Article
START

Re: [RFC PATCH v19 2/5] security: Add new SHOULD_EXEC_CHECK and SHOULD_EXEC_RESTRICT securebits

From: Jeff Xu
Date: Mon Jul 08 2024 - 13:54:39 EST


On Mon, Jul 8, 2024 at 9:17 AM Jeff Xu <jeffxu@xxxxxxxxxx> wrote:
>
> Hi
>
> On Thu, Jul 4, 2024 at 12:02 PM Mickaël Salaün <mic@xxxxxxxxxxx> wrote:
> >
> > These new SECBIT_SHOULD_EXEC_CHECK, SECBIT_SHOULD_EXEC_RESTRICT, and
> > their *_LOCKED counterparts are designed to be set by processes setting
> > up an execution environment, such as a user session, a container, or a
> > security sandbox. Like seccomp filters or Landlock domains, the
> > securebits are inherited across proceses.
> >
> > When SECBIT_SHOULD_EXEC_CHECK is set, programs interpreting code should
> > check executable resources with execveat(2) + AT_CHECK (see previous
> > patch).
> >
> > When SECBIT_SHOULD_EXEC_RESTRICT is set, a process should only allow
> > execution of approved resources, if any (see SECBIT_SHOULD_EXEC_CHECK).
> >
> Do we need both bits ?
> When CHECK is set and RESTRICT is not, the "check fail" executable
> will still get executed, so CHECK is for logging ?
> Does RESTRICT imply CHECK is set, e.g. What if CHECK=0 and RESTRICT = 1 ?
>
The intention might be "permissive mode"? if so, consider reuse
existing selinux's concept, and still with 2 bits:
SECBIT_SHOULD_EXEC_RESTRICT
SECBIT_SHOULD_EXEC_RESTRICT_PERMISSIVE


-Jeff




> > For a secure environment, we might also want
> > SECBIT_SHOULD_EXEC_CHECK_LOCKED and SECBIT_SHOULD_EXEC_RESTRICT_LOCKED
> > to be set. For a test environment (e.g. testing on a fleet to identify
> > potential issues), only the SECBIT_SHOULD_EXEC_CHECK* bits can be set to
> > still be able to identify potential issues (e.g. with interpreters logs
> > or LSMs audit entries).

END

Data supplied
START

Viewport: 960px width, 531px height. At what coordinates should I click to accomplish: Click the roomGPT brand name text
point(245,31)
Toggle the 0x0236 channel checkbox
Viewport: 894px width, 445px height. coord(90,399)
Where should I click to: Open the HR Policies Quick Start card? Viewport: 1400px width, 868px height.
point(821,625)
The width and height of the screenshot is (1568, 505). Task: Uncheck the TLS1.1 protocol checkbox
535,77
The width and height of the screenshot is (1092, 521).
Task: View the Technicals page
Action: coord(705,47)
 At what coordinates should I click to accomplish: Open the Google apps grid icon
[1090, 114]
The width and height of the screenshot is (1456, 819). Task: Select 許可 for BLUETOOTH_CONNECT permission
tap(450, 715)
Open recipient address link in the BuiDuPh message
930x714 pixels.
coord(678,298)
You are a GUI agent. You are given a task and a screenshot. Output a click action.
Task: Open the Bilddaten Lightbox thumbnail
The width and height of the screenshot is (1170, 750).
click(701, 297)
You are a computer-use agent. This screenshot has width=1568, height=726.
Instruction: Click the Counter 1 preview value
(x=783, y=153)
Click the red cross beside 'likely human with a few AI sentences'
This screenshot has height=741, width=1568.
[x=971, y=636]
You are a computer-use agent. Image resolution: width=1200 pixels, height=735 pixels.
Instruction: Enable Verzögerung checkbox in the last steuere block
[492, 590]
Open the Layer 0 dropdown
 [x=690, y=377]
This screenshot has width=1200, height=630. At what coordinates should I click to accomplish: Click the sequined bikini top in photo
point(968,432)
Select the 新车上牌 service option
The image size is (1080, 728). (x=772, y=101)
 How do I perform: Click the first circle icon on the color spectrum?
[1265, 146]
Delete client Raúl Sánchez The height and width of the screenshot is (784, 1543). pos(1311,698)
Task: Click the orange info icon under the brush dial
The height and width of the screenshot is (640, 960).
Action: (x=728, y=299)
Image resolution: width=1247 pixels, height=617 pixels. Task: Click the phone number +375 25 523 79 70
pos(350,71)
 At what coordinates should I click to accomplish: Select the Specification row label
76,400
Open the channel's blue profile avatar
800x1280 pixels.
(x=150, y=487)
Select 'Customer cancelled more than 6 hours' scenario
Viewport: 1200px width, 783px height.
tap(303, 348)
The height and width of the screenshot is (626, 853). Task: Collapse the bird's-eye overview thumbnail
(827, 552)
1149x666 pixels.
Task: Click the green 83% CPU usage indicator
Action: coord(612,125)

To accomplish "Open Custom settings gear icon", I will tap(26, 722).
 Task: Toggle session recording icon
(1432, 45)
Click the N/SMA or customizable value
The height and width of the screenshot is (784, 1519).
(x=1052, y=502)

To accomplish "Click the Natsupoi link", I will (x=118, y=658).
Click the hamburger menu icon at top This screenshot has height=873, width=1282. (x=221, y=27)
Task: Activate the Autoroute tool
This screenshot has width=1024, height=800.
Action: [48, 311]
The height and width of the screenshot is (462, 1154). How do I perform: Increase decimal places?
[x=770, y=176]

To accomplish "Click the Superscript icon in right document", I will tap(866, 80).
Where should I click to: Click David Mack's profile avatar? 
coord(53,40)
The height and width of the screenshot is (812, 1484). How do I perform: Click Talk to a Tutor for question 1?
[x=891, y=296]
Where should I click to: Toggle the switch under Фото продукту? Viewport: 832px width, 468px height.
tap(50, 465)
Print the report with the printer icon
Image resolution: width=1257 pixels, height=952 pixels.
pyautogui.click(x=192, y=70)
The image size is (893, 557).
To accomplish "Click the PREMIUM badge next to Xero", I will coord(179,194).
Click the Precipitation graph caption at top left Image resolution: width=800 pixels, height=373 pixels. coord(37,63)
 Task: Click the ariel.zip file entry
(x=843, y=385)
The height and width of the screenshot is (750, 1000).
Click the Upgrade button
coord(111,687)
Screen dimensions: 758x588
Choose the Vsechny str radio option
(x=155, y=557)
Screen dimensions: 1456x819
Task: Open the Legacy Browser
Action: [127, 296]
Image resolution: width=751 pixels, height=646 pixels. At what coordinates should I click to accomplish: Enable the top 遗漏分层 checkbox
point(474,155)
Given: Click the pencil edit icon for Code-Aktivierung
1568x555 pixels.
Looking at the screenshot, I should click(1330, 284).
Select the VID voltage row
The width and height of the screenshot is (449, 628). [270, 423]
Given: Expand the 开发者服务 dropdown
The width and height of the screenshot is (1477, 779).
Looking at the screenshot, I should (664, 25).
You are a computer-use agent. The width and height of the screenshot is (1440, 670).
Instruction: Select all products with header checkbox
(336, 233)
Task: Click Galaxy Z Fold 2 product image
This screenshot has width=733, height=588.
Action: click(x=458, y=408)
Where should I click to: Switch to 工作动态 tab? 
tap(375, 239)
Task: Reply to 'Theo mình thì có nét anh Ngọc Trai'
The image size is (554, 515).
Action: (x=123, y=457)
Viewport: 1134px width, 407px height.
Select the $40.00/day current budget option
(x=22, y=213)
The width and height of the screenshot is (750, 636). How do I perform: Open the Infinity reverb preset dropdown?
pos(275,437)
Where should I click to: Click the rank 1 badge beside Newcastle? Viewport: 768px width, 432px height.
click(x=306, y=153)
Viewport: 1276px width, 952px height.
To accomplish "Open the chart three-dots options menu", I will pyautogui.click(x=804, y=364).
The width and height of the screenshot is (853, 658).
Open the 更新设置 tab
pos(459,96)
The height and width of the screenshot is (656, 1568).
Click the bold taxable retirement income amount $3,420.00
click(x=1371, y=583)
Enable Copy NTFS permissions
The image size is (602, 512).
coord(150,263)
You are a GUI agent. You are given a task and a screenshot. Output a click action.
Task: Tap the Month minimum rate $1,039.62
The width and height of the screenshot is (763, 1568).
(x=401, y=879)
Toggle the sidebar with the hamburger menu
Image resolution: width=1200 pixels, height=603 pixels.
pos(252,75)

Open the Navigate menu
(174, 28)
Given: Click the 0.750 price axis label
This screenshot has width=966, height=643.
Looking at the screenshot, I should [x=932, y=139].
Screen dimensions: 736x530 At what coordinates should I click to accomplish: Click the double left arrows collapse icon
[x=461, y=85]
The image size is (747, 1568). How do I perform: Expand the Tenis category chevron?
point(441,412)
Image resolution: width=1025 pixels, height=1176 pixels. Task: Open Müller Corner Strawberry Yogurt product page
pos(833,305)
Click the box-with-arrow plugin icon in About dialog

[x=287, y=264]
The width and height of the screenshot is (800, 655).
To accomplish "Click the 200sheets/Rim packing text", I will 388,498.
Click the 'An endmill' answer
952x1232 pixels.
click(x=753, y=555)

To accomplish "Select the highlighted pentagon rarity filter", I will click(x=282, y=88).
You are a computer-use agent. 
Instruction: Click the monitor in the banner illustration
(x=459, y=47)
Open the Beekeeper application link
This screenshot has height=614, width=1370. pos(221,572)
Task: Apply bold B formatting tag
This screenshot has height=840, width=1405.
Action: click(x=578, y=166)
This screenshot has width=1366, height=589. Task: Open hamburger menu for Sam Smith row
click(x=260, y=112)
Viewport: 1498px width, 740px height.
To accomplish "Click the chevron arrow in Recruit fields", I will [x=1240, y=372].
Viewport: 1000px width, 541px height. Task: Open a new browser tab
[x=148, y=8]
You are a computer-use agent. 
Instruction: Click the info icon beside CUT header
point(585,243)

END

Stated problem 1
In the securebits thread, which two bit names does Jeff Xu suggest if the intention is a permissive mode?
Stated problem 2
Copy the securebits thread between "On Mon, Jul" and "inherited across proceses.", inclusive, and replace "securebits" with "security bits".

Full answer 1
SECBIT_SHOULD_EXEC_RESTRICT and SECBIT_SHOULD_EXEC_RESTRICT_PERMISSIVE

Full answer 2
On Mon, Jul 8, 2024 at 9:17 AM Jeff Xu <jeffxu@xxxxxxxxxx> wrote:
>
> Hi
>
> On Thu, Jul 4, 2024 at 12:02 PM Mickaël Salaün <mic@xxxxxxxxxxx> wrote:
> >
> > These new SECBIT_SHOULD_EXEC_CHECK, SECBIT_SHOULD_EXEC_RESTRICT, and
> > their *_LOCKED counterparts are designed to be set by processes setting
> > up an execution environment, such as a user session, a container, or a
> > security sandbox. Like seccomp filters or Landlock domains, the
> > security bits are inherited across proceses.